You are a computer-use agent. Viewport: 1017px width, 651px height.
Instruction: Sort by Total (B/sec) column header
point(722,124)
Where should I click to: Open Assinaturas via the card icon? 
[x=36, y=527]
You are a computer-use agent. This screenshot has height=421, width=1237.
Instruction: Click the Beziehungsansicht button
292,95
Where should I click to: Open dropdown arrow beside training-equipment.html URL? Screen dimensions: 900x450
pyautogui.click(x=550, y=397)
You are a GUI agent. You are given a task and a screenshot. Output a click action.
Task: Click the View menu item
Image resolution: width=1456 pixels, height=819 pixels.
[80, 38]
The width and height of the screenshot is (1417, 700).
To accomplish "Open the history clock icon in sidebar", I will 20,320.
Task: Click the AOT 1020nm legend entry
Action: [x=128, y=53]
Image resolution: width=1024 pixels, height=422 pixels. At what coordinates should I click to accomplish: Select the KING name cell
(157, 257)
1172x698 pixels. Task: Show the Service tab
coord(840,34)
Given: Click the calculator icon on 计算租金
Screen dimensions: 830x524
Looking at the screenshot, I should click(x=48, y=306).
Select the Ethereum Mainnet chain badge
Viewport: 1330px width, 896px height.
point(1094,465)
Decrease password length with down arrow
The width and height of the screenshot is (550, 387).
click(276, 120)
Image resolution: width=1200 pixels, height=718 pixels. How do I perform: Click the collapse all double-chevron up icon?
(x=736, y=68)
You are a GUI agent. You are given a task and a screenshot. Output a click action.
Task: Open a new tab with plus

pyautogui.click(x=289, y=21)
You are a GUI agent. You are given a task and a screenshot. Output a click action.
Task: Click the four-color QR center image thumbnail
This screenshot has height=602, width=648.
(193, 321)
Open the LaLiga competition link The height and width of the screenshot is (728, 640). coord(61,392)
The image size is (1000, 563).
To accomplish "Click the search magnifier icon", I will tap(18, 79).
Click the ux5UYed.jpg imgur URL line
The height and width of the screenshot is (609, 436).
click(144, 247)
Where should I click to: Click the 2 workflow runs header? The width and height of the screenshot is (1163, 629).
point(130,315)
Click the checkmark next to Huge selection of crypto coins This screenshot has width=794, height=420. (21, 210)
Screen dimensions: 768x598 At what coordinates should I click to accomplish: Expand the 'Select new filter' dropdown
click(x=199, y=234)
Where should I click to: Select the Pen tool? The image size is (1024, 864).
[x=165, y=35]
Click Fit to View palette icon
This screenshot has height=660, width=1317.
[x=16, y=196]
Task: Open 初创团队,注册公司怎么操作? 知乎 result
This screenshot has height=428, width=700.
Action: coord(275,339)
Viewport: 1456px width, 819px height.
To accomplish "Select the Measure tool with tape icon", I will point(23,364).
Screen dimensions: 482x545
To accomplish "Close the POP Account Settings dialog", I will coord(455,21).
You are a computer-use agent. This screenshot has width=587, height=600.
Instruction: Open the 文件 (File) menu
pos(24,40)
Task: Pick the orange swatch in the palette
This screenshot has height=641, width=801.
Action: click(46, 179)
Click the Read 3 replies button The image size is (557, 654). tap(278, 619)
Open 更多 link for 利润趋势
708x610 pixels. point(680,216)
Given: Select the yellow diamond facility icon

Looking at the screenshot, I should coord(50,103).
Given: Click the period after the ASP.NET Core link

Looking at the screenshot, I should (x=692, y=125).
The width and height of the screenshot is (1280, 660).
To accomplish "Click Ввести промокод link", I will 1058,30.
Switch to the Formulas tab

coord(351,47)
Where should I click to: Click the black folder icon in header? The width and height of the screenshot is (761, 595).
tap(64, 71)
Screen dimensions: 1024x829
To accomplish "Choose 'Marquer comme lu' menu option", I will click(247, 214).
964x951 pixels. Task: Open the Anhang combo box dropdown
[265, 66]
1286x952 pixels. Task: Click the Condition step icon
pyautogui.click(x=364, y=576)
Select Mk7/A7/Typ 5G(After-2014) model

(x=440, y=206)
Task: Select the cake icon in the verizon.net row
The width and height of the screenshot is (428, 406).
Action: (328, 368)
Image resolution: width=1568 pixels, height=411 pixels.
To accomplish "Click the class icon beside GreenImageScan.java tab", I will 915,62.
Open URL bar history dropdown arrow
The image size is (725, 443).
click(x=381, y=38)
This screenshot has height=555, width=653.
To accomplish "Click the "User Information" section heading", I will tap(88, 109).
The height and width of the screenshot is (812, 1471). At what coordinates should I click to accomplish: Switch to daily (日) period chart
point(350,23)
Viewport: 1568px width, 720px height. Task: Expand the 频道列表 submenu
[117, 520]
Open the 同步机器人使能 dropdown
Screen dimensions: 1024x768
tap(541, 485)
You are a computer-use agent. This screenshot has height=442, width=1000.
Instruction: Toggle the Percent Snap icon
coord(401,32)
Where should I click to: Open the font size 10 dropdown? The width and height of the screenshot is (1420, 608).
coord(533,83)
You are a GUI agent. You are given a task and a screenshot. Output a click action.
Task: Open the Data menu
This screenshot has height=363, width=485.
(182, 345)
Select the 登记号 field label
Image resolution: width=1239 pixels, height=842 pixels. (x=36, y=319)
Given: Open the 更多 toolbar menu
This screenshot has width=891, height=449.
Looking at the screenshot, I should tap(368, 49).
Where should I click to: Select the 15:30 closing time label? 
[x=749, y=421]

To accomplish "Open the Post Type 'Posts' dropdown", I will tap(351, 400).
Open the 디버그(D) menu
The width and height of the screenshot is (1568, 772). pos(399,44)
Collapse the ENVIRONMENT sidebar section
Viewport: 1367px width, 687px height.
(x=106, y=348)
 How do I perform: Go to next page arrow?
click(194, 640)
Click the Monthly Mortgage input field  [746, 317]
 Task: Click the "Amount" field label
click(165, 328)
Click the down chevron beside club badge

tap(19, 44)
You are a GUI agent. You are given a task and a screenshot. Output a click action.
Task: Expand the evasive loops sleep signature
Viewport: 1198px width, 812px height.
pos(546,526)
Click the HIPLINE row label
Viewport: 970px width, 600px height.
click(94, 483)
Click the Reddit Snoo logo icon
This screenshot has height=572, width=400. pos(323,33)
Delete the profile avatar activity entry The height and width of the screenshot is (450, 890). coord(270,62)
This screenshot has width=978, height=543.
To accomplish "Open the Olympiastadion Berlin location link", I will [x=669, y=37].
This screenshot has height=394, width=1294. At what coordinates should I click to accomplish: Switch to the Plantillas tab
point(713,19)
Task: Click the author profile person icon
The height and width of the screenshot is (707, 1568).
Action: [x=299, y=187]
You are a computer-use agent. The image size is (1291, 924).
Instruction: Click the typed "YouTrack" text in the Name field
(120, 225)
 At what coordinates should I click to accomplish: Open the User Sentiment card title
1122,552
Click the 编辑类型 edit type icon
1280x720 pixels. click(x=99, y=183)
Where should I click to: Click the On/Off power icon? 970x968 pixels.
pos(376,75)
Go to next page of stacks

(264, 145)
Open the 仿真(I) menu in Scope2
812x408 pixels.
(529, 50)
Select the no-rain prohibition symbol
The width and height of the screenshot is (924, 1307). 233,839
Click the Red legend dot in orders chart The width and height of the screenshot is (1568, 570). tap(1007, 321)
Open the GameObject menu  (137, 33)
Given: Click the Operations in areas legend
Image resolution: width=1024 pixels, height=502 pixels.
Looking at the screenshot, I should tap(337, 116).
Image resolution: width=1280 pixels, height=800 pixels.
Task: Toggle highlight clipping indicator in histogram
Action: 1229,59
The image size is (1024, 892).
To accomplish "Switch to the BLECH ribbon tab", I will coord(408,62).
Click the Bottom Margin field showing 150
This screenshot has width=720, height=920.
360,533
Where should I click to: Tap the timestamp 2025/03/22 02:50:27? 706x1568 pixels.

__Task prompt__:
For every line of the material that holds the word "profile", make a copy.

__Answer to the problem__:
Delete the profile avatar activity entry The height and width of the screenshot is (450, 890). coord(270,62)
Task: Click the author profile person icon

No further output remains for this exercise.